Convert Integer to Palindrome

Generate palindromes from integers - 4 methods (reverse-append, mirror, add-reverse, nearest). BigInt-accurate. Free, offline, client-side.

Turn integers into palindromes with four classic methods - Reverse-and-Append, Mirror, Add-Reverse (the famous "196 problem"), and direct Nearest construction. All arithmetic uses BigInt, so numbers don't lose precision past 2^53.

Enter integers to convert.

How to Use Convert Integer to Palindrome

  1. Type or paste integers - one per line, or separated by commas, semicolons, or whitespace. Negative numbers work (sign preserved). The 200 ms debounce keeps the UI responsive while you type.
  2. Pick a method - Reverse & Append produces a clean even-length palindrome (123 → 123321). Mirror Digits gives the classic odd-length form (123 → 12321). Add Reverse is the famous iterative "196 problem". Find Nearest snaps to the closest existing palindrome.
  3. Read the breakdown - every input is paired with its output, the digit growth, the iteration count (Add Reverse only), and any warnings. Lychrel candidates (numbers like 196 that never seem to converge) are explicitly flagged after 50 iterations.
  4. Check the stats line - total processed, errors, average digit growth, and Lychrel-candidate count summarize the batch at a glance.
  5. Pick output separator - newline (default, great for code), comma (CSV-friendly), or space (single-line). Switching is instant, no recompute needed.
  6. Copy or download - Copy uses the async Clipboard API with execCommand fallback. Download saves palindromes.txt. Ctrl+Enter (⌘+Enter on Mac) forces a recompute.
  7. Trust BigInt - JavaScript's regular Number type silently loses precision past 2^53 (~16 digits). This tool uses BigInt throughout, so even a 10-digit input reverse-appended to 20 digits stays accurate to the last digit.

Frequently Asked Questions

What’s the difference between Reverse-Append and Mirror?

__Provided records__:

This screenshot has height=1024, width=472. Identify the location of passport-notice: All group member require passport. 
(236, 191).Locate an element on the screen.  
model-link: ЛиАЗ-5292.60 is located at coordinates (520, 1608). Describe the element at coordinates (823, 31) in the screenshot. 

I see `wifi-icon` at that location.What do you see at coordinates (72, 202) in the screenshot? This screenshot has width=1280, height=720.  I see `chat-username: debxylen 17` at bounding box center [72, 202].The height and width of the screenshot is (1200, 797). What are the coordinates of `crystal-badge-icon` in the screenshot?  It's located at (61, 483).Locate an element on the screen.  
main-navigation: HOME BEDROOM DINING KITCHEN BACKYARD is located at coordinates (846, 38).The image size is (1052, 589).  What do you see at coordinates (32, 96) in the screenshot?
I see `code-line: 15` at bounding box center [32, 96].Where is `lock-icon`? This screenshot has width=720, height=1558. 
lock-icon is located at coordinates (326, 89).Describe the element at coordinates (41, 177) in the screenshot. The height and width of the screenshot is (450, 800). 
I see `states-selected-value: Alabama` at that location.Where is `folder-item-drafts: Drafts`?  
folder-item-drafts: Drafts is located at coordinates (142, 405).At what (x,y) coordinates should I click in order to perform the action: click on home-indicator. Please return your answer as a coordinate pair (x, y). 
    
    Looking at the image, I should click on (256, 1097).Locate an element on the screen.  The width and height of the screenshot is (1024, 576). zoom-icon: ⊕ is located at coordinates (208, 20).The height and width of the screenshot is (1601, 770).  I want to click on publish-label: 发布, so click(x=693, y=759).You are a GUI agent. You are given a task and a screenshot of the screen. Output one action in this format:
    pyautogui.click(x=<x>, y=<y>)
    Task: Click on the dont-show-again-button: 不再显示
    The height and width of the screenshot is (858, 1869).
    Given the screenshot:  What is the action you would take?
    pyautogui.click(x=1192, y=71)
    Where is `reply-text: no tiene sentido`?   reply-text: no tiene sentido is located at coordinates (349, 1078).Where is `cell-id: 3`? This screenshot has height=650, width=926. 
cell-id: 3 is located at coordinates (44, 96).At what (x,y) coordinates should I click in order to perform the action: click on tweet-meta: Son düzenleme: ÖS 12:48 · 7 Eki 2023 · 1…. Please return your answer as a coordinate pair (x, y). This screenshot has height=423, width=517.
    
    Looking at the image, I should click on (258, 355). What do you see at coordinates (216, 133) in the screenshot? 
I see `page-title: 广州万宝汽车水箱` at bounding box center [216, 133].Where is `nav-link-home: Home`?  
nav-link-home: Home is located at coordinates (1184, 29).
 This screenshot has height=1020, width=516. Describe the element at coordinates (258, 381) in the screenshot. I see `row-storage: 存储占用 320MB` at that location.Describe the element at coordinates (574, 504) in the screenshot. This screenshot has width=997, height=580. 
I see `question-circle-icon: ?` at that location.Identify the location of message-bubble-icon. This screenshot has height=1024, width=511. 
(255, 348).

__Description of the task__: Pick up the integer-to-palindrome tool page after its last line and keep writing it.

__Answer area__:
Reverse-Append concatenates the digits with their full reverse: 123 → 123 + 321 = 123321 (even-length, 2N digits). Mirror drops the first character of the reverse before appending: 123 → 123 + 21 = 12321 (odd-length, 2N-1 digits). Pick Mirror when you want a centered single-middle-digit palindrome.

What is the Add Reverse method (the “196 problem”)?

Take any number, add its reverse, check if the result is a palindrome. If not, repeat. Most numbers converge quickly: 195 → 195+591=786 → 786+687=1473 → 1473+3741=5214 → 5214+4125=9339 (palindrome in 4 steps). But 196 has been iterated billions of times without ever reaching a palindrome – it’s the smallest suspected “Lychrel number” in base 10.

What’s a Lychrel candidate?

An integer that has never been proven to reach a palindrome via the Add Reverse process. 196, 295, 394, 493, 592, 689, 691, 788, 790, 879… are the first 10 in base 10. None have been proven to never converge (Lychrel-ness isn’t mathematically settled), but billions of iterations on 196 have produced no palindrome. We cap at 50 iterations and flag any unresolved input.

How does Find Nearest work?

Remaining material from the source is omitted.